One particular invention which also incorporates an unattached swing teaching apparatus is U.S. Pat. No. 3,698,721, granted to A. A. Stewart on Oct. 17, 1972. In FIGS. 10 through 13 of that invention, an unattached golf swing guide member in the form of spaced apart flexible guides are disclosed. The spaced apart flexible guides are disposed in pairs and adjusted to define an open path through which the golf club is to be swung. If the swing is outside of the path defined by the various pairs of spaced apart flexible guides, the flexible members will sound a warning thus allowing the user to correct the swing path. However, in that invention, the spaced apart flexible guides are not intended to come in contact with the golf club unless the swing is improper. No continuous guidance is contemplated or suggested.

SUMMARY OF THE INVENTION

The present invention comprises an unattached swing teaching apparatus rotatable in response to the swinging of a generally rod-like object, such as a golf club or baseball bat. The swing teaching apparatus is adapted for guiding the object through a predefined arcuate path and comprises a rotating means rotatably attached to and supported by a support means and a guide rod means fixed for rotating with the rotating means. The guide rod means is provided to extend from the rotating means and is positioned for being intermittently contacted and rotated by either the object being swung or the player or any number attached to, and moved by, either the object being swung or the player, for guiding the object through the predefined arcuate path as the object is swung.

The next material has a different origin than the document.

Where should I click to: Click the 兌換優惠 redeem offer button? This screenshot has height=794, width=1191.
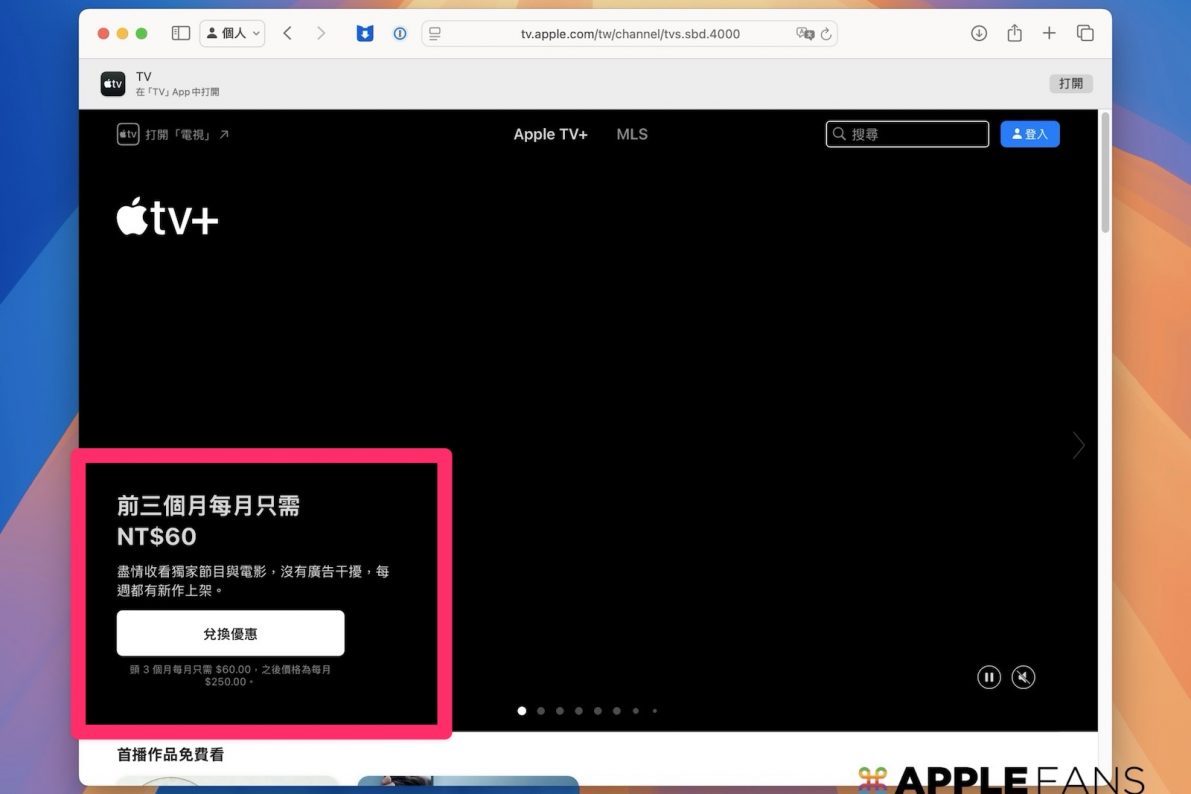(230, 634)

In one embodiment of the present invention, the guide rod means comprises a first and second guide rod and a rotating means comprising an axle or shaft rotatably attached to the support means whereby the shaft or axle is rotatable about its longitudinal axis. A means for providing resistance to the rotation of the rotating means as the object is swung may be provided as a means of increasing the power or strength of the user in swinging the object. Such means for providing resistance may include weights attached to the rotating means or may comprise clamping means to increase the resistance between the support means and the rotating means.

The object to be swung preferably has a flat surface which is provided by an alignment means, coupled to or disposed on one side of the object to be swung, and the guide rod means preferably has oppositely disposed flat surfaces. The flat surfaces of the guide rod, the flat surface coupled to the object to be swung and a selected hitting surface on the object are then aligned so that the object will assume a selected orientation when the flat surface coupled to the object is in contact, and parallel to, one of the flat surfaces of one of the guide rods as the object travels along a selected portion of the predefined arcuate path.

The present invention may also incorporate head positioning means adapted to engage and maintain the user's head in a preselected position as the object is swung.

The rotating means may comprise a first shaft means coupled to the support means for being rotated about the longitudinal axis of the first shaft means, and a second shaft means coupled to the first shaft means for being rotated about the longitudinal axis of the second shaft means. The second shaft means and the first shaft means are then positioned so that the axis of the second shaft means intersects the longitudinal axis of the first shaft means.

The rotating means of the swing teaching apparatus may further comprise a counter-rotation means whereby the first shaft means rotates from an initial angular position through a first angle to a second angular position. The counter-rotation means is then engaged for reversing the direction of rotation of the first shaft means and commencing rotation of the second shaft means. Subsequent to reaching the second angular position, the first shaft commences rotation in the opposite direction until it reaches its initial angular position. The second shaft will then have rotated through a second angle relative to the first shaft so that the guide rods assume a third position. On a down swing, the counter-rotation means operates in the reverse manner.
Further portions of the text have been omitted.